Théâtre l’Escaouette: chercher la lumière après une tragédie

Les limites du bruit possible, une pièce sombre et sinistre qui en met plein la vue, est au programme pour marquer la fin de la 42e saison du Théâtre l’Escaouette.

Des comédiens de l’Acadie, du Québec et de l’Angleterre se rejoignent dans la pièce Les limites du bruit possible, au Théâtre l’Escaouette, les 22 et 23 mai.

La pièce, qui se fait légère sur le dialogue, est inspirée d’un recueil de poésie intitulé Crow, du poète britannique Ted Hughes.

Le poète écrit ce recueil après le suicide de sa deuxième épouse. L’atmosphère est donc loin d’être joyeuse.

Selon le metteur en scène et directeur de création, Marc-André Charron, les comédiens abordent volontiers les thèmes sombres de l’oeuvre originale.

«C’est une pièce qui porte sur le deuil et sur comment on y survit, comment on cherche la lumière après la tragédie», raconte Marc-André Charron.

Il affirme par contre que la pièce ne s’abandonne pas dans le macabre pour autant, et qu’elle retrouve un côté «humoristique et ludique» malgré la tragédie.

L’ambiance troublante de la tragédie est incarnée sur scène par le personnage du corbeau, éponyme de l’oeuvre originale, qui ensorcelle parfois les autres personnages et qui frappe comme la mort.

Chacun des neuf acteurs incarne la figure mystérieuse du corbeau à tour de rôle.

La comédienne Florence Brunet, originaire de l’Île-du-Prince-Édouard, explique que le personnage du corbeau a demandé beaucoup de travail aux acteurs.

«Ça fait plusieurs années qu’on travaille sur la pièce, et le corbeau a un rôle très particulier et spécifique dans le recueil de poésie. Il est soit observateur ou il provoque. On s’est inspirés du livre et on a travaillé à partir de ça», dit-elle, en ajoutant que les comédiens se sont inspiré des mouvements d’oiseaux dans la nature pour incarner le personnage.

Le masque du corbeau vient d’un effort collaboratif entre Marc-André Charron et ses collègues d’outre-mer, de la troupe de théâtre londonienne Grafted Cede.

«Les masques inspirent une fascination primale, ils ralentissent les choses, ils prennent un peu plus de temps», dit l’acteur britannique Will Pinchin, en expliquant que le masque du corbeau donne un air irréel à certaines scènes.

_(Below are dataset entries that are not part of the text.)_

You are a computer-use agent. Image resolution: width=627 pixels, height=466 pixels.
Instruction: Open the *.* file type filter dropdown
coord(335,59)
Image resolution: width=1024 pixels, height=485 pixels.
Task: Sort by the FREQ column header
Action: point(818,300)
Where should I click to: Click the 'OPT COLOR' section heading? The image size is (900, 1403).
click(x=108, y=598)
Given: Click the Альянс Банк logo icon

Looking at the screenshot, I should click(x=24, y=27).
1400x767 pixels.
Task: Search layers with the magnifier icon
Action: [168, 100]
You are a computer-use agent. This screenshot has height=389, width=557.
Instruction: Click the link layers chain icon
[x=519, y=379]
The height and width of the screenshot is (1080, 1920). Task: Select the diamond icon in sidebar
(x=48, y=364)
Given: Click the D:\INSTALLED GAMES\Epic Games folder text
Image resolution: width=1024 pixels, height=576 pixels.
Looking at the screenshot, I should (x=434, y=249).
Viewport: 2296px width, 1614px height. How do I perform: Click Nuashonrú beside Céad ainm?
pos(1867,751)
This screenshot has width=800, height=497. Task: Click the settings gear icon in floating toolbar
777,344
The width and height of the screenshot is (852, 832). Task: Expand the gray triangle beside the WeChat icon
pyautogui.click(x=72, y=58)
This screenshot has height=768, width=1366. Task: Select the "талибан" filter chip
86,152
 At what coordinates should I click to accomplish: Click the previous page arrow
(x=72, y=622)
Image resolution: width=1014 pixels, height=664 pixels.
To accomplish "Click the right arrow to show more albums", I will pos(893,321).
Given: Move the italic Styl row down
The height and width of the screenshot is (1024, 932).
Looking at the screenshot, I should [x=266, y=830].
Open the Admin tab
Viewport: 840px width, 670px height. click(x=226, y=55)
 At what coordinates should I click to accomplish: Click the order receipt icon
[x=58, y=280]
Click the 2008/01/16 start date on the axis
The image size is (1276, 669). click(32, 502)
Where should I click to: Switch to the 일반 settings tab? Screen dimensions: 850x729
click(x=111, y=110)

L’acteur anglais, qui ne parle pas français, affirme que les défis de communication avec le reste de l’équipe ont été intéressants à surmonter.

«C’est un groupe d’acteurs majoritairement francophones qui travaillent sur une légende de la poésie anglaise. Cette relation entre anglais et français a été complexe et c’est un réel plaisir d’en faire partie», ajoute-t-il.

Marc-André Charron explique qu’il s’est penché vers la collaboration internationale à cause de la qualité des artistes qu’il connaissait déjà depuis ses voyages.

«Devant ce qui me semblait être un chantier théâtral énorme, je voulais inviter toutes ces familles différentes et mettre notre savoir-faire ensemble», raconte le metteur en scène, qui a étudié en Angleterre et travaillé au Québec.